Scientists at the United States Department of Energy’s (DOE) Princeton Plasma Physics Laboratory (PPPL) have refined the use of magnetic fields to improve the performance of tokamaks, which are doughnut-shaped fusion facilities. The improved technique protects internal parts from damage caused by instabilities known as “edge-localized modes” (ELMs) and allows tokamaks to run for longer periods of time without stopping.
“Our main result is that we demonstrated that our technique can suppress ELMs while maximizing plasma performance,” said Ricardo Shousha, a PPPL-affiliated graduate student in Princeton University’s Mechanical and Aerospace Engineering Department. Shousha is the lead author of a paper that describes the findings in the Physics of Plasmas.
Fusion, the power that drives the sun and stars, combines light elements in the form of plasma — the hot, charged state of matter composed of free electrons and atomic nuclei – that generate massive amounts of energy. Scientists are seeking to replicate fusion on Earth for a virtually inexhaustible supply of power to generate electricity.
Our main result is that we demonstrated that our technique can suppress ELMs while maximizing plasma performance.

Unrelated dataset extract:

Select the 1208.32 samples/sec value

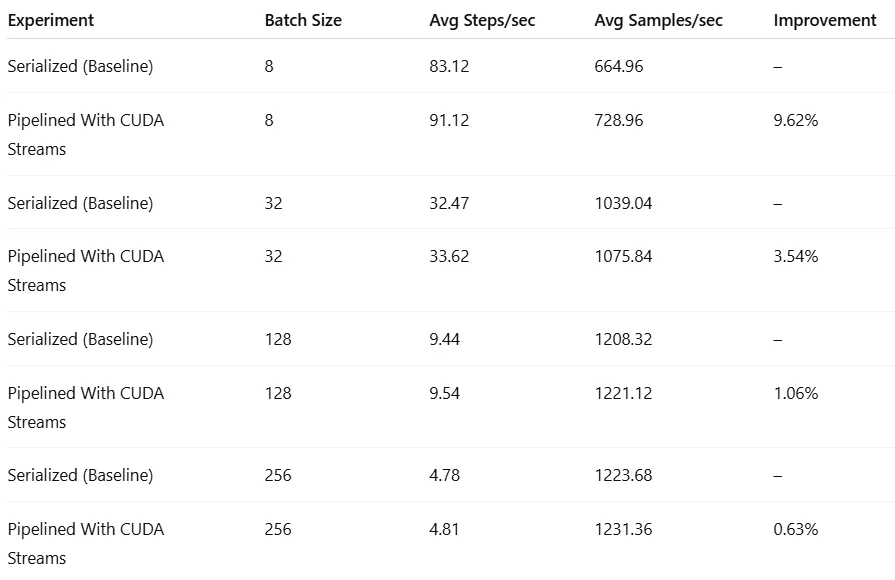(623, 339)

The idea is that if we can detect these precursor signals quickly, we can act before the impending ELM appears and potentially prevent it
Ricardo Shousha
The researchers studied conditions that cause the center of plasma to become extremely hot and dense at the Korea Superconducting Tokamak Advanced Research (KSTAR) facility. This desirable state, known as H-mode, can occur when there is a sharp separation between the center and the colder edge; scientists prefer H-mode plasma because it produces more efficient fusion reactions. However, because the temperature and density of the two regions are so dissimilar, ELM instabilities form along the boundary, much like thunderstorms can form where hot and cold fronts collide. These instabilities can result in spurts resembling solar flares, which are massive burps of plasma that erupt from the sun’s surface.

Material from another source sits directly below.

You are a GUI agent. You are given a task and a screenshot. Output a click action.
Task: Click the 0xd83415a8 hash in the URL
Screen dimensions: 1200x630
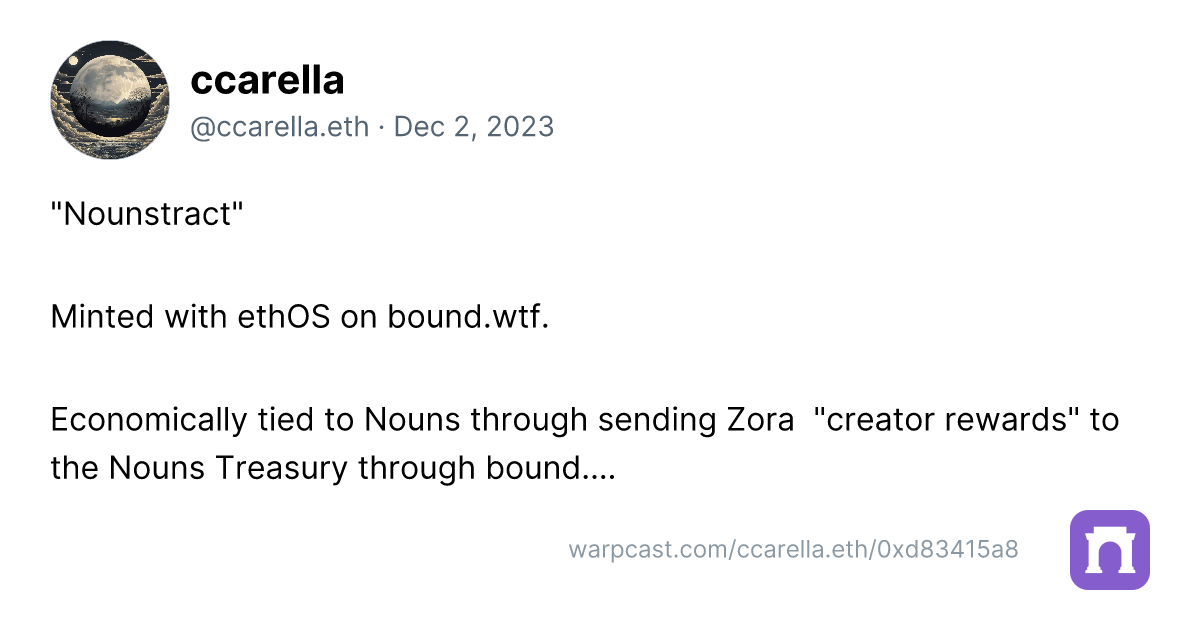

When these events occur in tokamaks, they can cause damage to the inner walls and components, necessitating a machine shutdown for repairs. The risk is even greater for ITER, the multinational tokamak being built in Cadarache, France to demonstrate the feasibility of fusion as a large-scale, carbon-free source of energy, because that device will produce plasma with far more heat and power than current tokamak plasmas.

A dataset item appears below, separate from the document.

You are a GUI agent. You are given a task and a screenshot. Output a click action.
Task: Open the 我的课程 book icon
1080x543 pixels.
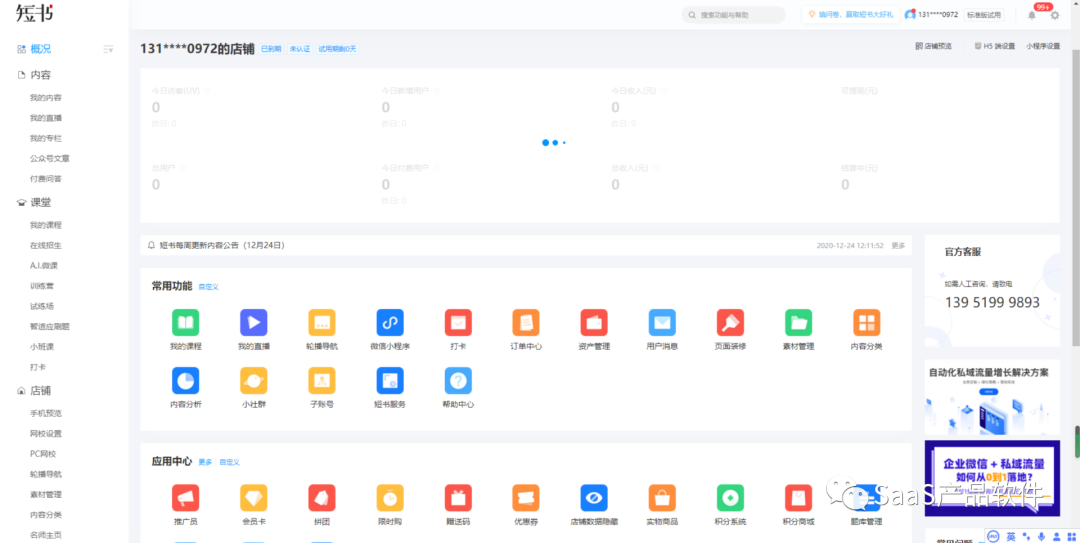pyautogui.click(x=185, y=323)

As a result, physicists are in a pickle. They want the plasma to be in H-mode, but H-mode causes instabilities that could damage the tokamak. Shousha and the other researchers concentrated on using magnetic fields to dampen the instabilities, a method discovered in 2003. The applied fields reduce instabilities by allowing particles to flow through the boundary. However, as the plasma cools, the fusion reactions become less efficient.
The research team solved this problem by combining magnets with a feedback system. The combination determines the weakest magnetic field that can suppress the ELMs while minimizing how much the fields degrade the H-mode conditions. “That’s the novel aspect of our research,” Shousha explained.
The dedication of the graduate students, combined with an international network of researchers and institutions, produced the results. “Being a part of PPPL and Princeton University is a fantastic opportunity for graduate students,” said Egemen Kolemen, an associate professor in Princeton University’s mechanical and aerospace engineering department who also has a joint appointment with PPPL and is a co-author of the paper. “They can conduct experiments anywhere in the world – the United States, China, Germany, and South Korea – and have access to these powerful machines. And they perform admirably. We have the means as long as they have the desire.”
The scientists intend to improve their system so that it can detect signals that herald the arrival of ELMs, allowing the magnets to begin preventing them before they occur. “The idea is that if we can detect these precursor signals quickly, we can act before the impending ELM appears and potentially prevent it,” Shousha explained.